> Text excerpt
Release Date: 5/29/2019 9:18:43 AM

IRIS Code: FFA58


No. 1-3 anul 1848 Street, Ploiești, Prahova, Romania

TIN RO 1350020

NACE Code 4950

CRN J29/6/22.01.1991

Subscribed and paid-up share capital 28 569 842.40 RON


No. 20882/ 29.05.2019


To: The Bucharest Stock Exchange

Phone no. 40 21.307.95.00/ Fax no. 40  021.307.95.19


The Financial Supervisory Authority 

Phone no. 40 021.659.60.57/ Fax no. 40 021.659.64.36; 021.659.60.51


Current Report no. 17/2019

as per Law no. 24/2017 and ASF Regulation no. 5/2018



Date of the report


Name of the Issuing Entity

CONPET S.A. Ploiesti

Registered Office

No. 1-3, Anul 1848 Street, Ploiesti


0244/ 401360/ 516451/ 402385/ actionariat@conpet.ro

Sole Registration Number at ORC


No at the Trade Registry


Subscribed and paid-up share capital

28,569,842.40 RON

Total No of Shares

8,657,528 nominative shares

   The regulated market where

    the issued securities are being traded:    B.S.E., PREMIUM Category


Reporting significant events:

Convening of the EGMS for the date 04.07.2019 (in first call)/ 05.07.2019 (in second call), 10.00 A.M.


Following the decision of the meeting of the Board of Administration dated 28.05.2019, the company CONPET SA informs the investing public on the convening of the EGMS dated 04.07.2019 (in first call)/ 05.07.2019 (in second call).


The EGMS is convened for the date 04.07.2019 (in first call)/ 05.07.2019 (in second call), 10.00 AM, at the company’s headquarters in Ploiesti, No. 1-3, Anul 1848 Street. Reference date of the EGMS is 25.06.2019. The registration date advanced by the Board of Administration for the meeting is 18.07.2019, with ex-date 17.07.2019 related to the EGMS and payment date 19.07.2019(ASF Regulation 5/ 2018)


The EGMS convening notice includes the following Agenda:

1. Election of a Secretary of the Extraordinary General Meeting of Shareholders.

2. Approval of the augmentation of the share capital by the maximum value of 101,763,954.60 RON representing contributions in kind (lands) amounting to 59,751,935.10 RON and cash amounting to 42,012,019.50 RON from the current value of 28,569,842.40 RON to a maximum of 130,333,797 RON by issuing a maximum of 30,837,562 new shares, nominative, dematerialized, at a price of 3.3 RON/share, equal to the nominal value, without share premium, of which:

(i) 18,106,647 new shares in amount of 59,751,935.10 RON representing the contribution in kind of the Romanian State by representative the Ministry of Energy with lands covering 554,537.61 sq.m in total subject to 48 land ownership certificates for which CONPET has obtained, during 2001-2005 land ownership certificates.

> Some items
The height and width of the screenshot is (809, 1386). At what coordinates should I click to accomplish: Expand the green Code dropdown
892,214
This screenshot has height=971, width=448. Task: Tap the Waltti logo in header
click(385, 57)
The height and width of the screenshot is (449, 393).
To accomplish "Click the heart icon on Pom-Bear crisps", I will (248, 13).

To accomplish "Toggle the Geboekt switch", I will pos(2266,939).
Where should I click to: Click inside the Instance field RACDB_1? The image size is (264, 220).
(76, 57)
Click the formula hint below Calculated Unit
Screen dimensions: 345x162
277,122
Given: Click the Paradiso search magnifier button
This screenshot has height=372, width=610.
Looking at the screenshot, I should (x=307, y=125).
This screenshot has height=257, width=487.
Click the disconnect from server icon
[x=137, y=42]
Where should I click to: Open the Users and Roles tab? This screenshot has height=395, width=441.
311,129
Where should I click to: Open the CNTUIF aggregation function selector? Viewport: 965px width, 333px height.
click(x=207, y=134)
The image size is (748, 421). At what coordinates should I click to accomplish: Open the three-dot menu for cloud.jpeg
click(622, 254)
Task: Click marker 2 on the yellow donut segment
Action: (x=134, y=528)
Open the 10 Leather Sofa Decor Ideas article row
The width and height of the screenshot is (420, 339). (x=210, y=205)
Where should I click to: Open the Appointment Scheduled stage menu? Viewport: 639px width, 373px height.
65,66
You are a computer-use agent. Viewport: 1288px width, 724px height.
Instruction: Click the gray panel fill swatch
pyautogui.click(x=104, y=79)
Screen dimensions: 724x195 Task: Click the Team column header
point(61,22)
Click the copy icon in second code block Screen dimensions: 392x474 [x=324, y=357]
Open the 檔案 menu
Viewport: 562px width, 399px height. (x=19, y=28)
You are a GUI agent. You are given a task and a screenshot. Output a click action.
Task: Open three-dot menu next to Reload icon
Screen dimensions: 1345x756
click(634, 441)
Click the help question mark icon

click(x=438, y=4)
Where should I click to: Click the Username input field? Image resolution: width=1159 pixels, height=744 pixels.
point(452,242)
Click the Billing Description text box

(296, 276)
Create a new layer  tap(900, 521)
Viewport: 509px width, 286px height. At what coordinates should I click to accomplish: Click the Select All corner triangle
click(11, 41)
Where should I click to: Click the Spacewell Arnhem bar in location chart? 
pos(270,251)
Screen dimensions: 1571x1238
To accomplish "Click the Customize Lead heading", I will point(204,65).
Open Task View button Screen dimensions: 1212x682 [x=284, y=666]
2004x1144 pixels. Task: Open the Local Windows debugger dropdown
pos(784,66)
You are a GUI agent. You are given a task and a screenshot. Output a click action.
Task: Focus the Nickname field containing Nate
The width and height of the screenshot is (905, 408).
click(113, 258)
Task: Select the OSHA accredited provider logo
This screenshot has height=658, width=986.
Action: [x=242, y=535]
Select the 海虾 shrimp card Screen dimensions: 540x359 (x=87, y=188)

> Task to carry out
Please resume the CONPET current report on the shareholders' meeting at the point where it stops.

> Response below
(ii) 12,730,916 new shares in amount of 42,012,019.50 RON that will be offered, within the exercise of the preemption right, for subscription in exchange of the contribution in kind of the Romanian State by representative the Ministry of Energy to the other CONPET shareholders, namely to the persons entitled as shareholder at the registration date, in view of maintaining the shareholding held within CONPET at the registration date.

CONPET shareholders will be able to exercise the preemption rights within maximum one-month time as of the date mentioned in the prospectus, date subsequent to the registration date and the publishing date of the resolution of the Extraordinary General Meeting of Shareholders in the Official Gazette of Romania, Part IV, namely they will be entitled to subscribe a number of shares proportional to the number of shares held at the registration date.

The new shares will not be offered for subscription at the nominal value, namely 3.3 RON/share without share premium.

The subscription rate will be of 3.561936 determined by the ration between the maximum number of new shares issued for the exercising of the preemption right (30,837,562 shares) and the total number of shares held by the shareholders in the existing share capital (8,567,528 shares).

Therefore, each shareholder recorded at the registration date may subscribe to each held share 3.561936 newly issued shares.

The due number of new shares that can be subscribed based on the preemption rights held is being calculated by multiplication of the subscription Rate (3.561936) by the number of held shares and the result, in case it’s not an integer, will be rounded down to the closest integer.

At the expiry of the term of exercising of the preemption rights all the unsubscribed shares will be annulled.

3. The approval of the transfer to the company’s reserves of the amount of 1.9 RON representing the difference of contribution in kind of the Romanian State by representative the Ministry of Energy for which cannot be issued a whole share.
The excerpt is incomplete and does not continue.